__Text under study__:
╭──
Now that the U.S. Supreme Court has upheld President Donald Trump’s Travel Ban in Trump v. Hawaii, it is important to think about some of the consequences the ban will have on various industries that rely on employing individuals from the affected countries: Iran, Libya, North Korea, Somalia, Syria, Venezuela, and Yemen. Healthcare is one of those.
The U.S. is already facing shortages of doctors, nurses, and home health aides – especially in more rural areas of the country. The Migration Policy Institute has reported that 30% of all physicians and surgeons are immigrants. Syria and Iran rank 6th and 10th, respectively, of the top 10 countries that “supply” these doctors.
The Association of American Medical Colleges (AAMC), joined by more than 30 other organizations, filed an amicus brief in Trump v. Hawaii supporting their shared view that “[i]nternational health professionals provide essential care in teaching hospitals and their communities, particularly for rural and underserved populations,” and that excluding them “compromises the health security of the nation.” Certain specialties are more heavily populated by foreign-born physicians: geriatric medicine (50%), nephrology (almost 50%), internal medicine (close to 40%), and psychiatry (30%). There is some agreement among those in the industry that these specialties are less attractive to U.S.-born medical students because these fields are less financially lucrative, particularly when the jobs are outside of urban centers. There has been recent particular focus on this trend in psychiatry.
Although the Travel Ban has waiver provisions that theoretically would allow qualified physicians with job offers to apply for and receive visas and enter the U.S., as pointed out by Justice Stephen Breyer in his dissent in Trump v. Hawaii, the waivers are hard to come by and issued unpredictably. Beyond that, Travel Ban 3.0 and its previous iterations have had a chilling effect. Physicians from the affected countries who want to come to the U.S. to pursue their clinical medical training and remain after completion of that training are concerned about whether they can really hope to have a future in the U.S. Questions include:
- Will they be able to enter and then travel freely?
╰──
__Given records__:
╭──
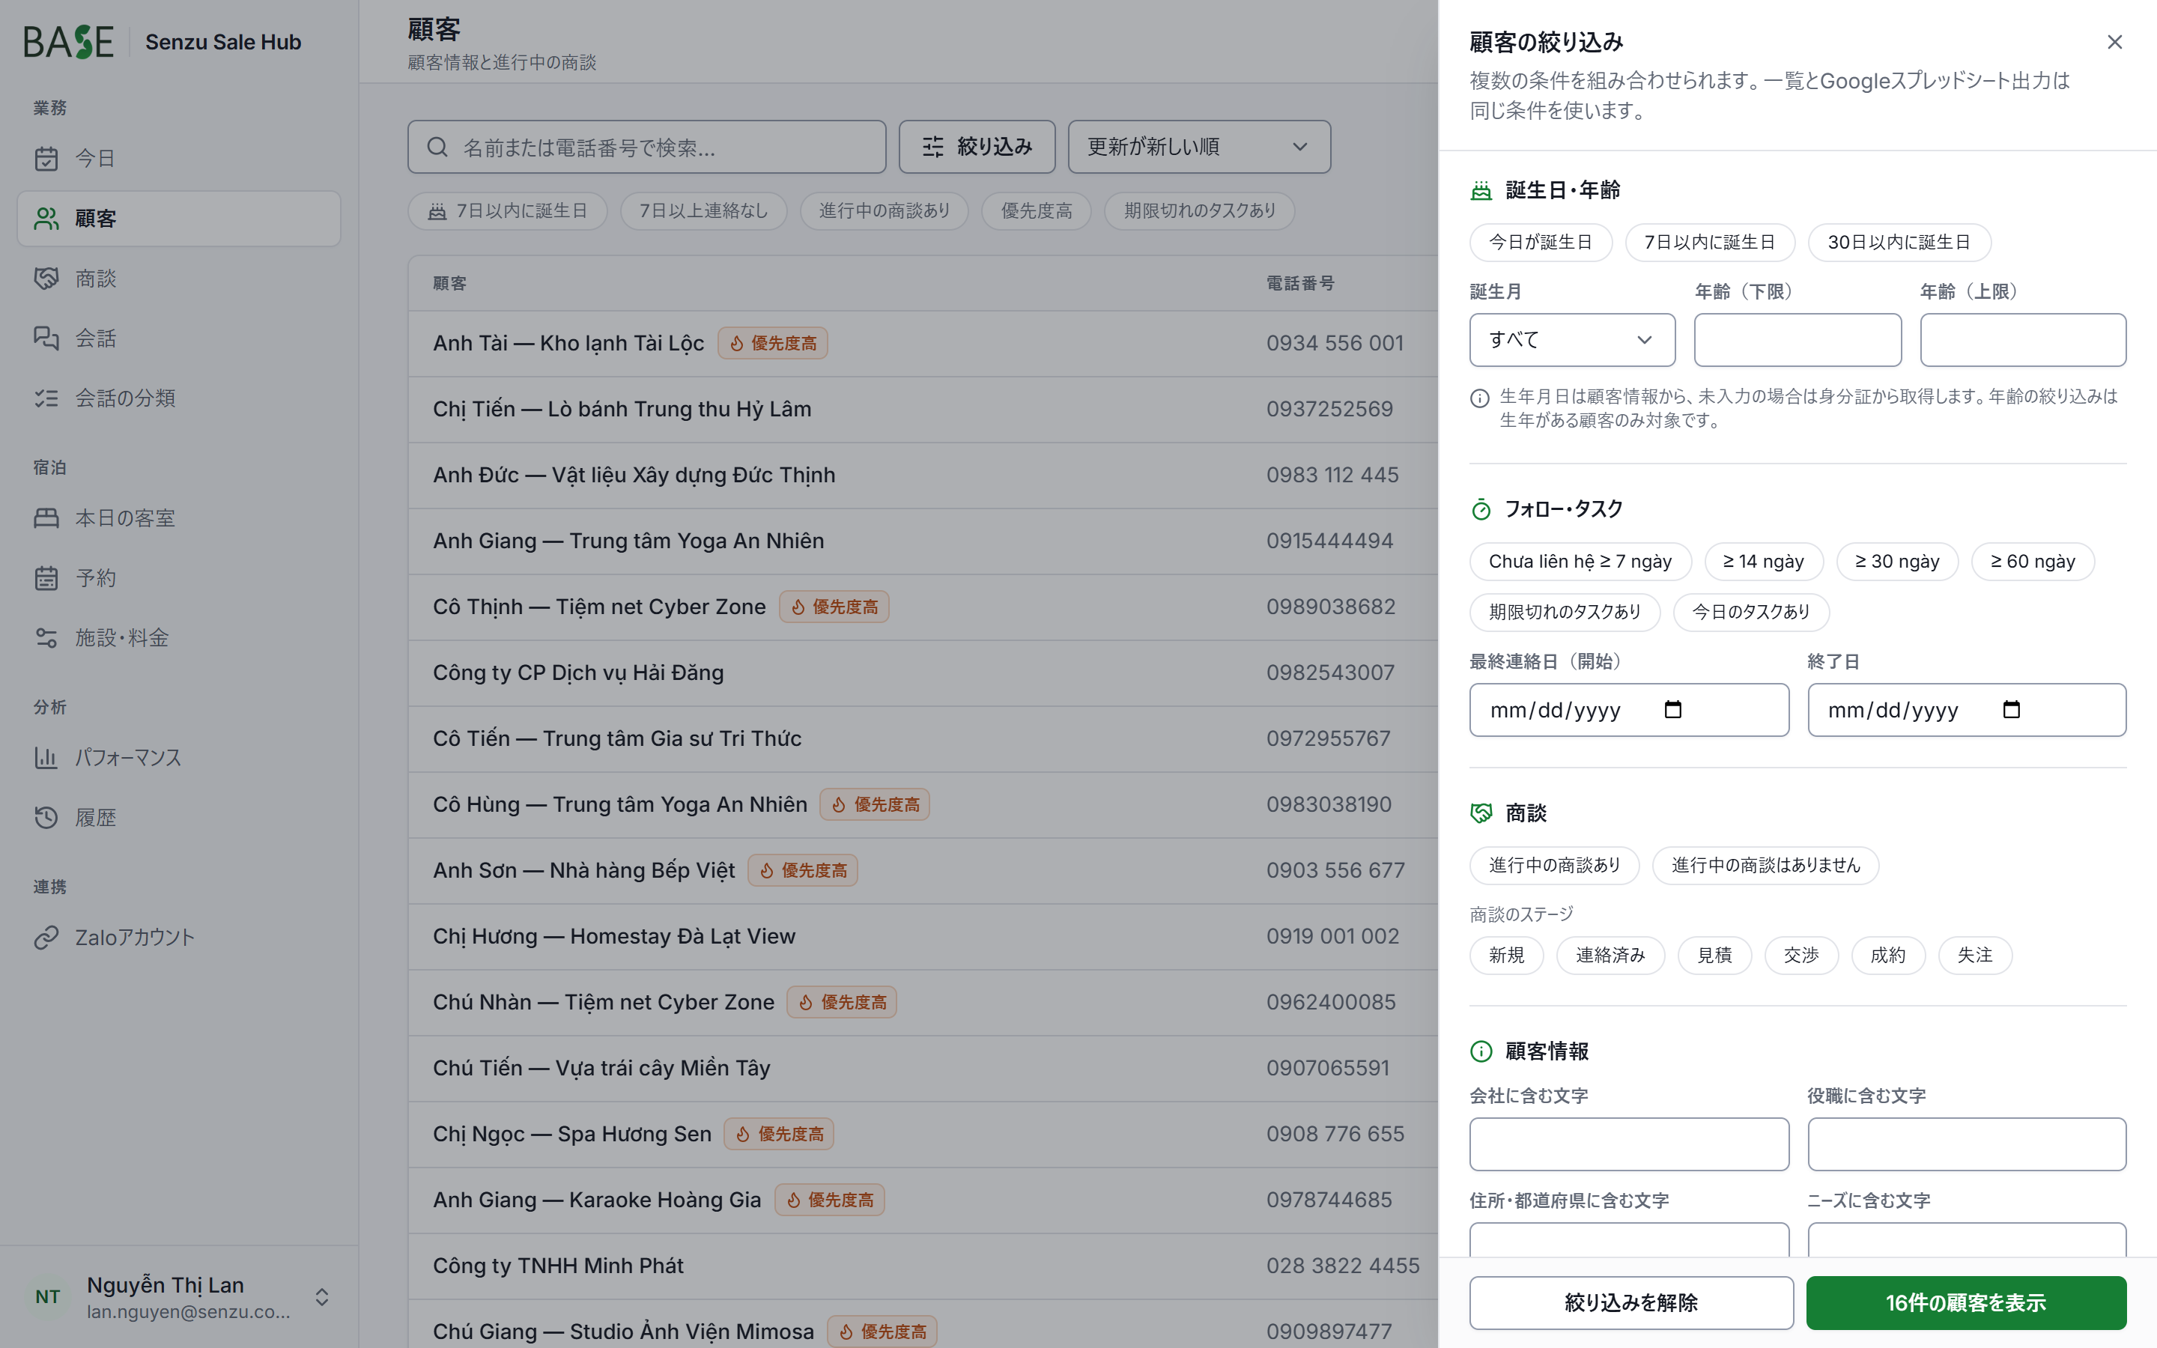
Task: Click the 履歴 history clock icon
Action: coord(46,818)
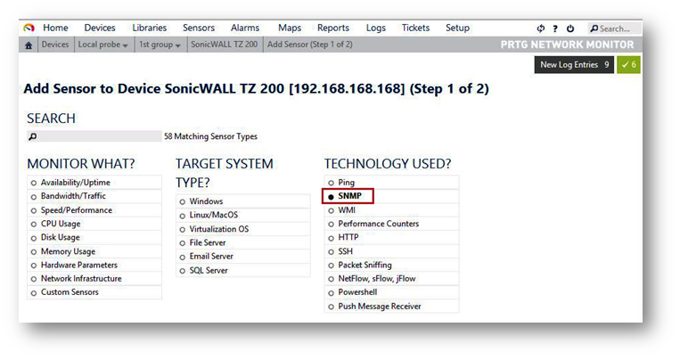Click the green checkmark status indicator
Screen dimensions: 680x360
628,65
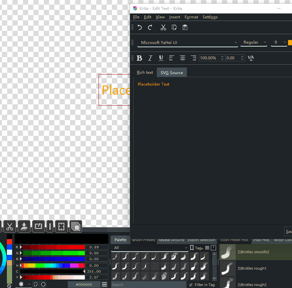
Task: Align text to center
Action: 183,58
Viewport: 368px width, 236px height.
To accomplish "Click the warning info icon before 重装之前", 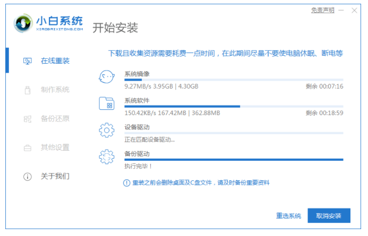I will [x=126, y=183].
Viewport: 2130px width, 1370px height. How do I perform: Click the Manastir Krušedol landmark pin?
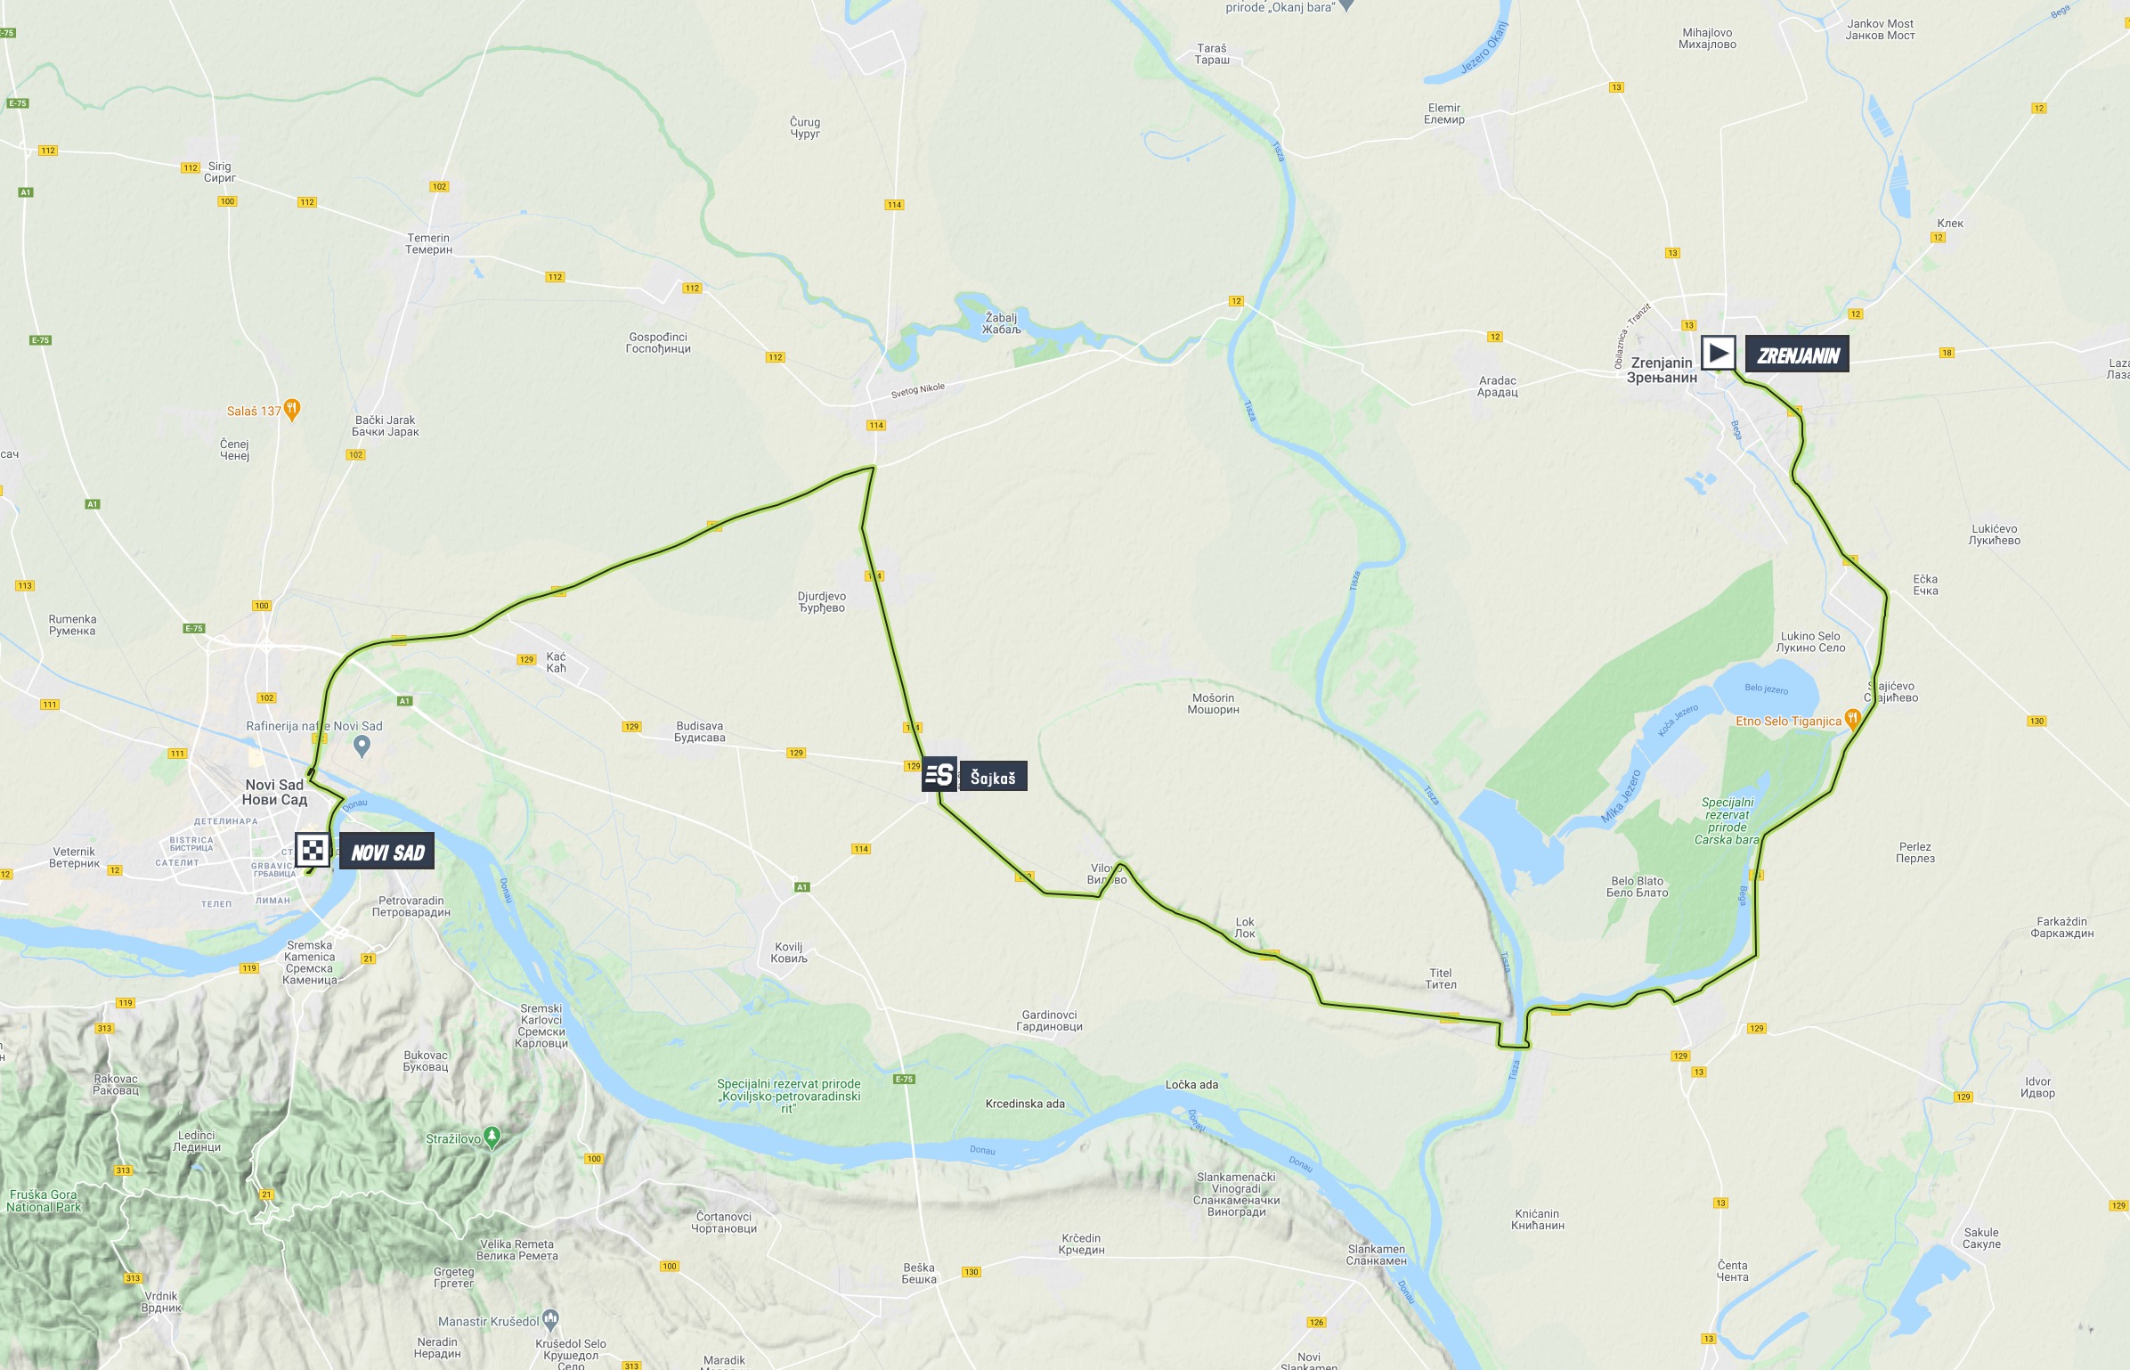(550, 1318)
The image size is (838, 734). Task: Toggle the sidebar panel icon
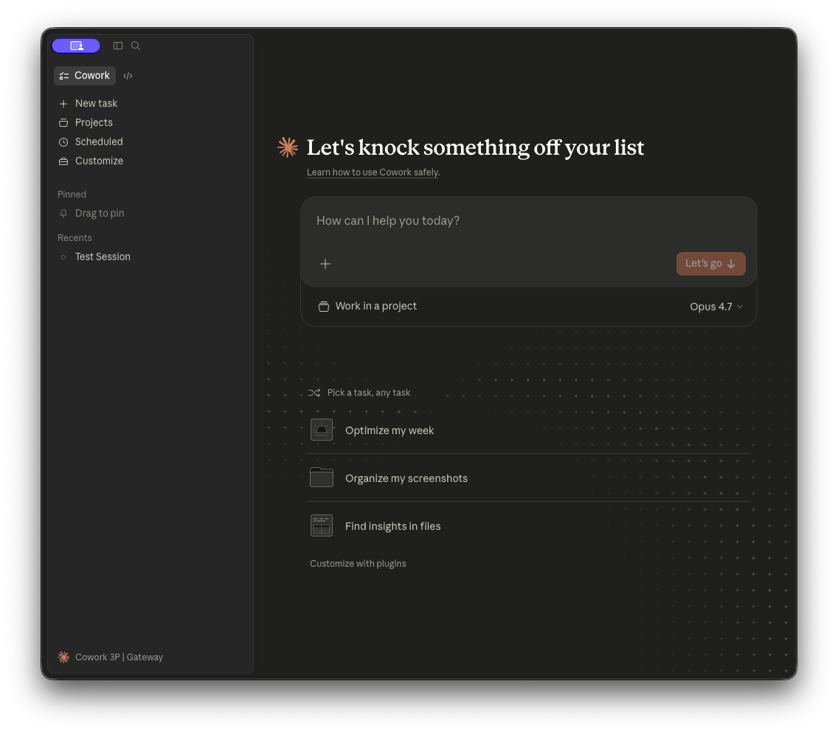[x=118, y=46]
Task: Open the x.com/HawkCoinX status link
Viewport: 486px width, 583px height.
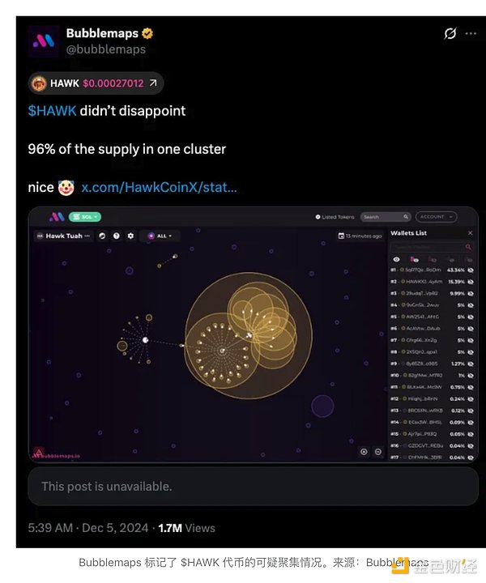Action: (159, 187)
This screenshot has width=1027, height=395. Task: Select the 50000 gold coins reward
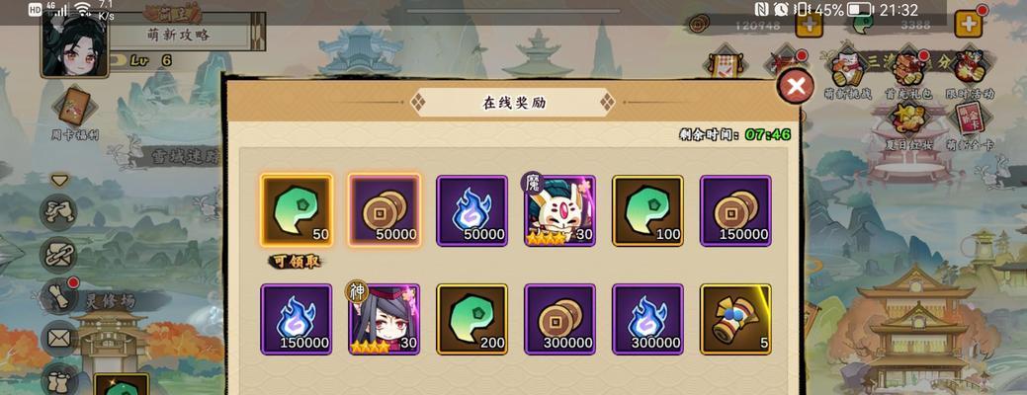tap(384, 210)
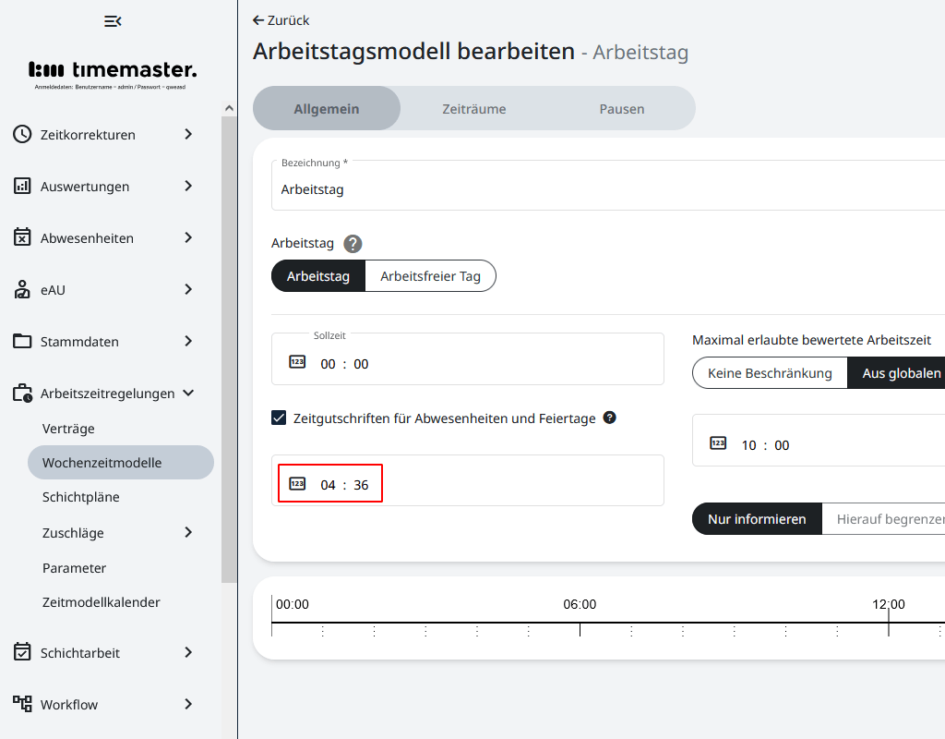Click the Bezeichnung text field
Screen dimensions: 945x739
click(x=609, y=189)
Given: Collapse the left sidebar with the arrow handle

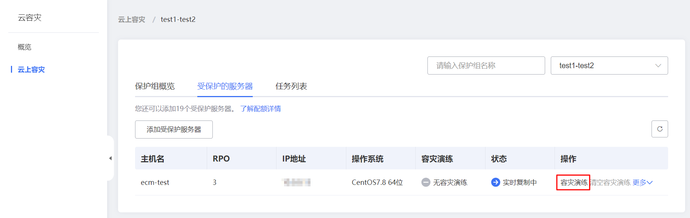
╰──
__Parts of the exercise__:
A. Swap "teaching hospitals" for "academic medical centers" and write out the part of the Travel Ban article between "The Association of" and "trend in psychiatry.", inclusive.
B. Pick up the article on the Travel Ban and healthcare after its final line and keep writing.

__Answers given__:
A.
The Association of American Medical Colleges (AAMC), joined by more than 30 other organizations, filed an amicus brief in Trump v. Hawaii supporting their shared view that “[i]nternational health professionals provide essential care in academic medical centers and their communities, particularly for rural and underserved populations,” and that excluding them “compromises the health security of the nation.” Certain specialties are more heavily populated by foreign-born physicians: geriatric medicine (50%), nephrology (almost 50%), internal medicine (close to 40%), and psychiatry (30%). There is some agreement among those in the industry that these specialties are less attractive to U.S.-born medical students because these fields are less financially lucrative, particularly when the jobs are outside of urban centers. There has been recent particular focus on this trend in psychiatry.

B.
- Will their families be able to join them?
- Will they be separated for long periods of time?
Related, hospitals and clinics are concerned about offering positions to these physicians for similar reasons. The National Resident Matching Program (the “Match”) is the national mechanism through which medical school graduates, whether from U.S. or foreign medical schools, who aspire to do their training in the U.S. rank their chosen graduate medical education programs at which to train. Through that process, medical school graduates ultimately match with training programs, which also rank their chosen or preferred candidates, and prepare to enroll as trainees in those programs. Employers are thus concerned that they could go through the annual Match, plan for the hiring of foreign medical graduates in their training programs, only to later be faced with a situation where those graduates cannot enter the U.S. to start working in their programs.
Of course, at any time, the Administration can remove countries from the Travel Ban list or add countries to that list, thus creating further uncertainty for employers and prospective immigrants.